Ladakh — TRANS-Himalayan mountain desert, located on the Tibetan plateau. The farmers of Ladakh are facing severe water crisis due to rapidly melting glaciers, but they decided to take matters into their own hands, creating a cone-like artificial glaciers or Ice Stupas.





The glaciers of Ladakh decrease in size year by year due to climate warming, in this regard, they began to give much less water in early spring. Glaciers give too much water flow for the hot summer months, then he gradually becomes smaller towards the end of the season. This situation is extremely worrying for local farmers and rural residents who rely on glacial water for centuries.





In January of this year, students from the local SECMOL school campus began to work on solving the issue of water scarcity, by creating artificial glaciers. Ice structures called Stupas over their similarity with the traditional stupas of Ladakh and Tibet.

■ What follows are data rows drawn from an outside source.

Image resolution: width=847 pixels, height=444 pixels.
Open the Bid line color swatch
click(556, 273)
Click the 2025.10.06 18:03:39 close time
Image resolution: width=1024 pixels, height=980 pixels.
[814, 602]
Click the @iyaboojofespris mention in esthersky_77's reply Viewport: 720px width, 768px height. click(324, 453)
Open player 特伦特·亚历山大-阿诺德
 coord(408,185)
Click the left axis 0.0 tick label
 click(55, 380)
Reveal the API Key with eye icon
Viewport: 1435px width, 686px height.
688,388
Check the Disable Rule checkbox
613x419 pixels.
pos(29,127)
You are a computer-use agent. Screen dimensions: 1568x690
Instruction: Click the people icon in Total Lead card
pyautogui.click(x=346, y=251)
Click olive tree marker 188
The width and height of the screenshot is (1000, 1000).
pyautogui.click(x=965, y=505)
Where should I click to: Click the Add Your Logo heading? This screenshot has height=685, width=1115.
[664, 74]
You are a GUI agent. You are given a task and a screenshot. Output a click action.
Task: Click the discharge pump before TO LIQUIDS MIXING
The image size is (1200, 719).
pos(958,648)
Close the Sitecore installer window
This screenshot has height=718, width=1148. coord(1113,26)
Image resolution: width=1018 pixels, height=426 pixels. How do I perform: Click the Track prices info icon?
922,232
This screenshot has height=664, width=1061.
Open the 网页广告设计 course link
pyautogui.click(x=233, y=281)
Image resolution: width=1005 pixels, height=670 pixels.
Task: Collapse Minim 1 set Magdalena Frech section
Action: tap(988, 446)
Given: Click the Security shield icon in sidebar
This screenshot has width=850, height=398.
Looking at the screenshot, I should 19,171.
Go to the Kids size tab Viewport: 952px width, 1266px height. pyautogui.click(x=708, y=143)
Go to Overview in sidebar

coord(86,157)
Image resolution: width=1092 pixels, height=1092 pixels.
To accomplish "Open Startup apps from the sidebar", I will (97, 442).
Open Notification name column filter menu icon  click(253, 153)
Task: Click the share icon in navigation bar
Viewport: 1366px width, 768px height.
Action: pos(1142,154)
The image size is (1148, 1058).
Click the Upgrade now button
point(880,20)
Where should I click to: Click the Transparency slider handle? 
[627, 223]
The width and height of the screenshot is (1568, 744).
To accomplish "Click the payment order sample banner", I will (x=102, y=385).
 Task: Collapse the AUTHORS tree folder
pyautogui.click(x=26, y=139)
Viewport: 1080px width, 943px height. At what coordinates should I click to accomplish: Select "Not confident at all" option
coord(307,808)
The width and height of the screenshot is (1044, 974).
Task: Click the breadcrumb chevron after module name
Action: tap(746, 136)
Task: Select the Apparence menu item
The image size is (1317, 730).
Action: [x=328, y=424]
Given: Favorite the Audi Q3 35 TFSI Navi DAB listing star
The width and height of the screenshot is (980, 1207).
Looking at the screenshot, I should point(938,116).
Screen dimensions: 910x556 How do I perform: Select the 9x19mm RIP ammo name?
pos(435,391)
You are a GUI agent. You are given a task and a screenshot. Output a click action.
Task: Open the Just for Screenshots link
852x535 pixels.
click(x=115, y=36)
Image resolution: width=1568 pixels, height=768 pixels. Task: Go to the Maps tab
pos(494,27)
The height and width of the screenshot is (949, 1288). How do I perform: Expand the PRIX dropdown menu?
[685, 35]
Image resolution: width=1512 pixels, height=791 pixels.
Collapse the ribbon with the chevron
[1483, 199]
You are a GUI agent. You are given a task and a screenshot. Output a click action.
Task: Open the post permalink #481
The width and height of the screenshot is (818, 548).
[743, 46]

By the end of February, students created a two-storey prototype structure, which saves approximately 150,000 gallons of surplus winter water flow. Similar cone structure was placed in a much smaller area of the surface with little isolation compared to the ice fields formed on a flat basis.





Structural design and calculations location was important for the project: "for Example, one Ice-cold Mortar with a radius of 20 m and 40 m tall would have saved about sixteen million gallons of water. If the same amount of water was frozen as flat 2m thick ice field thickness, the area presented to the sun, would be about five times more. So the sun and warm spring air would have melted it about five times faster," explained the Director of SECMOL, Sonam Wangchuk (Sonam Wangchuk).



After the first prototype was successfully proven, the project was blessed by the monk of Tibet, His Holiness the Drikung Kyabgon benefit Rinpoche (Drikung Kyabgon Chetsang Rinpochey), which then asked the full version of the artificial glacier in the green the vast deserts around Pang gompa.





To raise funds for Pang Ice Stupa, villagers and monks have launched a campaign of crowdfunding in order to provide herself a viable source of water in arid area Pang gompa. After this project will be funded, the goal will consist in the use of Ice Stupas to create enough water to green across the desert (about 1,500 hectares).